Bomber Legends eMagazine
   

B-24 Liberator Club History

B-24 Liberator Club
The International B-24 Liberator Club is dedicated to preserving the history of the B-24 Liberator bomber and its derivatives. San Diego-based Consolidated Aircraft Company designed the Liberator in 1939 in response to the Army Air Corps' request for a bomber with a longer range than the B-17. The company produced over 18,000 of the twin-tailed aircraft for use during WWII at plants throughout the country including San Diego, California; Willow Run, Michigan and Ft. Worth, Texas.

The club keeps alive the memories of the Liberator and the Privateer, and has done so since its creation in 1968. Started by the late Robert McGuire, a former USN PB4Y-1 combat photographer, the club has defended the Liberator's reputation for over 40 years. Not considered the most attractive of WWII's flying arsenal, the Liberator nonetheless provided an incomparable service during the Second World War and the Korean conflict that followed. Many pilots and crewmen were disappointed when first assigned to fly the enormous bomber. Nicknamed the "flying barn," the B-24 was much larger and less graceful than the B-17. But after a successful mission or two, Liberator crewmembers almost always sang her praises.

B-24 Liberator Club According to former San Diego Aerospace Museum director Owen Clark, the Liberator was "a whale of a great plane. The B-17 was an old man's plane, but the B-24 took more strength to fly and was heavier as well as faster."

Former Secretary of the Treasury, US senator and squadron commander Lloyd Bentsen flew 35 missions in Liberators in the European theater. Actors Jimmy Stewart and Walter Matthau, former senator George McGovern and Joseph Kennedy, Jr. served on B-24s. With so many of the craft in the air during WWII, it wasn't difficult to find someone who was a Lib crewmember.

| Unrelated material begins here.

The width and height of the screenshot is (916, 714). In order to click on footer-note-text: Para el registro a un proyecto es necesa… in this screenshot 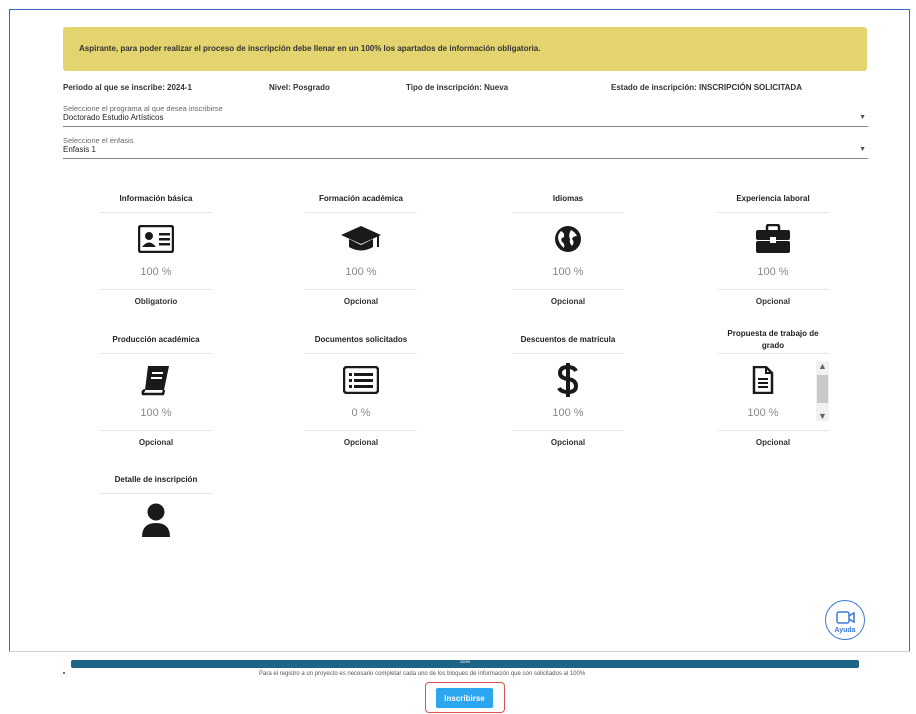, I will do `click(422, 674)`.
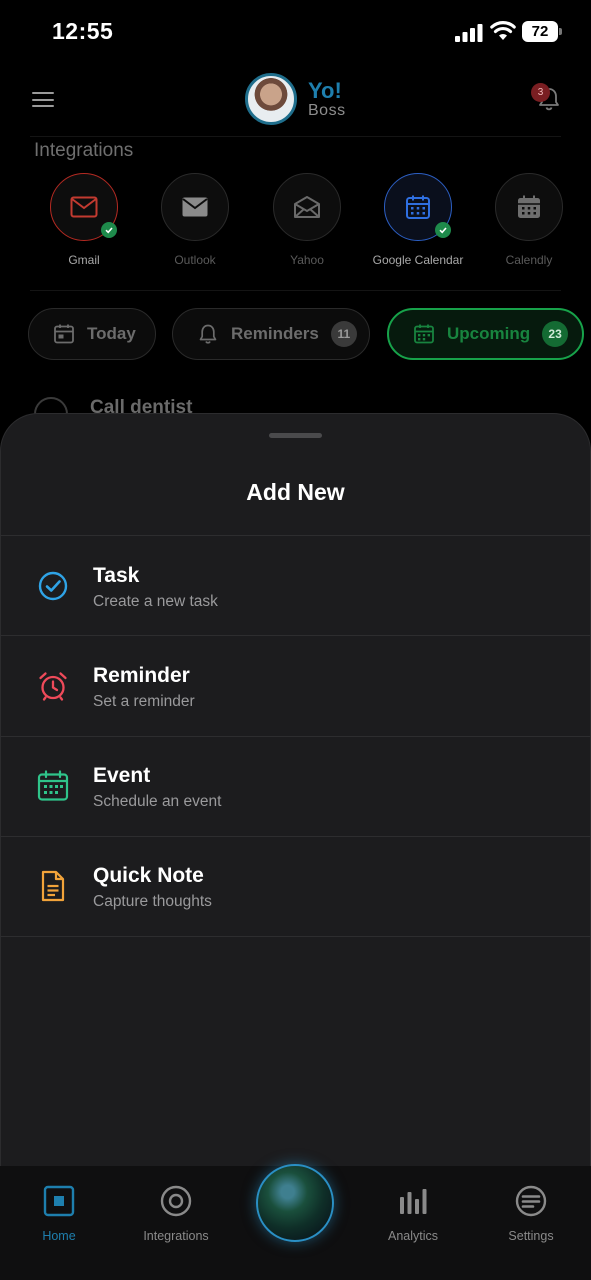 The width and height of the screenshot is (591, 1280). I want to click on integration-label: Gmail, so click(84, 260).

As the years roll on and we commemorate the 60th, 75th and even 100th anniversary of the end of WWII, the Liberator pilots, tail gunners and crew chiefs will be gone. This is reason enough for the International B-24 Liberator Club to exist. By providing a forum for former crewmen to tell their stories, the club preserves an important part of US history and aviation history as well.

B-24 Liberator Club For 40 years, the club sent Briefing, the B-24 Liberator Clubs publication, to its members around the world. The Briefing contained news stories about renovation projects and research efforts, articles submitted by B-24 veterans about missions and events during WWII, a calendar of upcoming crew reunions, air show schedules and cartoons. In addition, over a third of the publication was dedicated to letters from members and their families; letters seeking former flight buddies, telling tales from the war, remembering fallen friends, failed flights and phenomenal victories.

By publishing the Briefing and by sponsoring aircraft exhibits, flying displays and speaking engagements, the club educated the public about a historic aircraft whose first mission took place long before many of today's citizens were born. The new eMagazine, Bomber Legends, is now carrying on that mission.

B-24 Liberator Club The B-24 Liberator Club will remain a part of the new Bomber Legends organization. It is an archive of B-24 material from around the world. The collection contains many thousands of first-hand accounts and photographs, many never before published. A collection of over 500 books on the B-24 and PB4Y, many being personal accounts and stories. It houses thousands of letters sent in by veterans, and their families, on their experiences with the Liberator and Navy Privateer, as well as numerous personal collections and scrapbooks from B-24 veterans. The collection also includes thousands of files dedicated to the history of the B-24 and PB4Y and the units who flew them, collected over the past 40 years from its members around the world and numerous service manuals.

Bomber Legends is the caretaker of the B-24 Liberator Club, and uses the archives and material to help keep the memories and history of the B-24 and PB4Y alive. It is believed the club is the largest single archives dedicated to the B-24 and PB4Y in the world.